In this experiment, RNAmine is compared with CMfinder (Yao et al., 2005), RNAfold (Hofacker et al., 1994), RNAsubopt (Wuchty et al., 1999), RNAalifold (Hofacker et al., 2002) and comRNA (Ji et al., 1999). CMfinder and comRNA exploit the common secondary structure, while RNAfold and RNAsubopt predicts the structure individually. Like RNAmine, RNAsubopt derives a number of multiple possible structures for a sequence. RNAalifold assumes the multiple alignment, which is made here by clustalW (Thompson et al., 1994). Those tools are used mostly with the default parameters (See Supplementary information for details). For RNAmine we set minsup and maxcost to be 0.7 and 0.6, and w1, w2, w3 and w4 to be 0.6, 0.15, 0.10 and 0.15, respectively.

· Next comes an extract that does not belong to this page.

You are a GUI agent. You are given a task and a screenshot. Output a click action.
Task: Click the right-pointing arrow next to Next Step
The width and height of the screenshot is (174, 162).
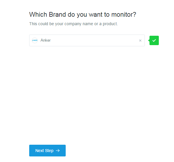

We used the MCC (Mathews Correlation Coefficient), defined in Section 3 in Supplementary information, as the performance measure. The average MCCs are summarized in Table 1 and the running times are shown in Table 2. see sensitivity and PPV for each family in Supplementary information (Table S1 and S2). The number of predicted structures per sequence is also shown for RNAsubopt. RNAmine performed better than RNAfold, RNAsubopt and comRNA in most cases. The accuracies of RNAfold are not better than those of the other methods, showing the difficulty of predictions from individual sequences. The results of RNAalifold in Table 1 have limited accuracies because the alignments of clustalW were used. When the reference alignments that had been annotated in Rfam database were used, the results were much better (see Supplementary Table S3). RNAsubopt performed relatively well, but it is owing to the large number of predictions (
120 in maximum and 44 in average). In comparison to CMfinder, RNAmine achieved comparative accuracy overall, and for several families such as Lysine and RFN, RNAmine performed better. The homogeneity of this dataset was relatively high, because the sequence set is derived from one family. This result shows that RNAmine can compete well with the state-of-the-art methods even in those clean datasets. In addition, RNAmine can deal with non-homogeneous data as shown in the next Section. See Figure 5 for example of the actual predicted secondary structures of a sequence in Tymo_tRNA-like family.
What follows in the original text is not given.